** begin **

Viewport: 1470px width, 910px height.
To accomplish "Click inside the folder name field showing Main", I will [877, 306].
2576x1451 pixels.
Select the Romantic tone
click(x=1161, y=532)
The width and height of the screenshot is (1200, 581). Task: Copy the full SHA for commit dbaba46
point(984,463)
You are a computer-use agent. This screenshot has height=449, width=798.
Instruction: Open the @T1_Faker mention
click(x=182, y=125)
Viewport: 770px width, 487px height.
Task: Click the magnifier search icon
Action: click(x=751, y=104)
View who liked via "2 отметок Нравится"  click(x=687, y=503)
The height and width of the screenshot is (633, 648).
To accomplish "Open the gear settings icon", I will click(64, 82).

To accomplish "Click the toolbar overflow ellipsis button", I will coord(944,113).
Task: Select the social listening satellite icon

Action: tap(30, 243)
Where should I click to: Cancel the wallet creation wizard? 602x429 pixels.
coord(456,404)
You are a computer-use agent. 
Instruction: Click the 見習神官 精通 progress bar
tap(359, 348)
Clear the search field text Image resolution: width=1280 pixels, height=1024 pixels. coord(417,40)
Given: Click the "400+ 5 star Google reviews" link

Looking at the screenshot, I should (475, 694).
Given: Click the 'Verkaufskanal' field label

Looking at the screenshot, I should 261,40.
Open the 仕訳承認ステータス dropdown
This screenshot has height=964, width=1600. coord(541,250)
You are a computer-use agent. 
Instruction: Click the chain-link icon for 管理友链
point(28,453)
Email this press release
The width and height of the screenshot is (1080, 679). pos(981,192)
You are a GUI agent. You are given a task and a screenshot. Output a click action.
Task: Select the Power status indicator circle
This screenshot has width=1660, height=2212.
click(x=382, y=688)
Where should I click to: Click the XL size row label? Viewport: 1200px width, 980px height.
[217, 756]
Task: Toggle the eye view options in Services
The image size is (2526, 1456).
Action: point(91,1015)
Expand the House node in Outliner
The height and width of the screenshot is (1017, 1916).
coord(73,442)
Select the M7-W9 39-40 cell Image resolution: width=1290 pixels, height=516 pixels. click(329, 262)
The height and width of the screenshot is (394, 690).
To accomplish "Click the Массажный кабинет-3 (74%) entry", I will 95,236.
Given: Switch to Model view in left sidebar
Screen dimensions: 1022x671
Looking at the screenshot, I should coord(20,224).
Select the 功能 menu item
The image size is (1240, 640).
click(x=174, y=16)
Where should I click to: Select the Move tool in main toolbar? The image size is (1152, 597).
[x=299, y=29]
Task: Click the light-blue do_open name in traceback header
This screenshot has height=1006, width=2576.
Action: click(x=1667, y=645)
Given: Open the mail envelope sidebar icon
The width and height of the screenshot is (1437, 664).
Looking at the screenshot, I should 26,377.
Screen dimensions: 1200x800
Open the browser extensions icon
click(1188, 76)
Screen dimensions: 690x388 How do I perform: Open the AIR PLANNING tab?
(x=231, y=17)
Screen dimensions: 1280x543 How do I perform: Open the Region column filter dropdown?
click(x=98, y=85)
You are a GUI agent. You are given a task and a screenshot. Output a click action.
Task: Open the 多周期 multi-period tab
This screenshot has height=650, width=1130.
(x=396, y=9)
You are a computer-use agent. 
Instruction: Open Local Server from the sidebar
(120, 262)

** end **

What is being asked - Recast every line of the listing above as a JSON list of strings, with one string for each line and all blank lines omitted.

Response to the exercise -
[
  "Viewport: 1470px width, 910px height.",
  "To accomplish \"Click inside the folder name field showing Main\", I will [877, 306].",
  "2576x1451 pixels.",
  "Select the Romantic tone",
  "click(x=1161, y=532)",
  "The width and height of the screenshot is (1200, 581). Task: Copy the full SHA for commit dbaba46",
  "point(984,463)",
  "You are a computer-use agent. This screenshot has height=449, width=798.",
  "Instruction: Open the @T1_Faker mention",
  "click(x=182, y=125)",
  "Viewport: 770px width, 487px height.",
  "Task: Click the magnifier search icon",
  "Action: click(x=751, y=104)",
  "View who liked via \"2 отметок Нравится\"  click(x=687, y=503)",
  "The height and width of the screenshot is (633, 648).",
  "To accomplish \"Open the gear settings icon\", I will click(64, 82).",
  "To accomplish \"Click the toolbar overflow ellipsis button\", I will coord(944,113).",
  "Task: Select the social listening satellite icon",
  "Action: tap(30, 243)",
  "Where should I click to: Cancel the wallet creation wizard? 602x429 pixels.",
  "coord(456,404)",
  "You are a computer-use agent. ",
  "Instruction: Click the 見習神官 精通 progress bar",
  "tap(359, 348)",
  "Clear the search field text Image resolution: width=1280 pixels, height=1024 pixels. coord(417,40)",
  "Given: Click the \"400+ 5 star Google reviews\" link",
  "Looking at the screenshot, I should (475, 694).",
  "Given: Click the 'Verkaufskanal' field label",
  "Looking at the screenshot, I should 261,40.",
  "Open the 仕訳承認ステータス dropdown",
  "This screenshot has height=964, width=1600. coord(541,250)",
  "You are a computer-use agent. ",
  "Instruction: Click the chain-link icon for 管理友链",
  "point(28,453)",
  "Email this press release",
  "The width and height of the screenshot is (1080, 679). pos(981,192)",
  "You are a GUI agent. You are given a task and a screenshot. Output a click action.",
  "Task: Select the Power status indicator circle",
  "This screenshot has width=1660, height=2212.",
  "click(x=382, y=688)",
  "Where should I click to: Click the XL size row label? Viewport: 1200px width, 980px height.",
  "[217, 756]",
  "Task: Toggle the eye view options in Services",
  "The image size is (2526, 1456).",
  "Action: point(91,1015)",
  "Expand the House node in Outliner",
  "The height and width of the screenshot is (1017, 1916).",
  "coord(73,442)",
  "Select the M7-W9 39-40 cell Image resolution: width=1290 pixels, height=516 pixels. click(329, 262)",
  "The height and width of the screenshot is (394, 690).",
  "To accomplish \"Click the Массажный кабинет-3 (74%) entry\", I will 95,236.",
  "Given: Switch to Model view in left sidebar",
  "Screen dimensions: 1022x671",
  "Looking at the screenshot, I should coord(20,224).",
  "Select the 功能 menu item",
  "The image size is (1240, 640).",
  "click(x=174, y=16)",
  "Where should I click to: Select the Move tool in main toolbar? The image size is (1152, 597).",
  "[x=299, y=29]",
  "Task: Click the light-blue do_open name in traceback header",
  "This screenshot has height=1006, width=2576.",
  "Action: click(x=1667, y=645)",
  "Given: Open the mail envelope sidebar icon",
  "The width and height of the screenshot is (1437, 664).",
  "Looking at the screenshot, I should 26,377.",
  "Screen dimensions: 1200x800",
  "Open the browser extensions icon",
  "click(1188, 76)",
  "Screen dimensions: 690x388 How do I perform: Open the AIR PLANNING tab?",
  "(x=231, y=17)",
  "Screen dimensions: 1280x543 How do I perform: Open the Region column filter dropdown?",
  "click(x=98, y=85)",
  "You are a GUI agent. You are given a task and a screenshot. Output a click action.",
  "Task: Open the 多周期 multi-period tab",
  "This screenshot has height=650, width=1130.",
  "(x=396, y=9)",
  "You are a computer-use agent. ",
  "Instruction: Open Local Server from the sidebar",
  "(120, 262)"
]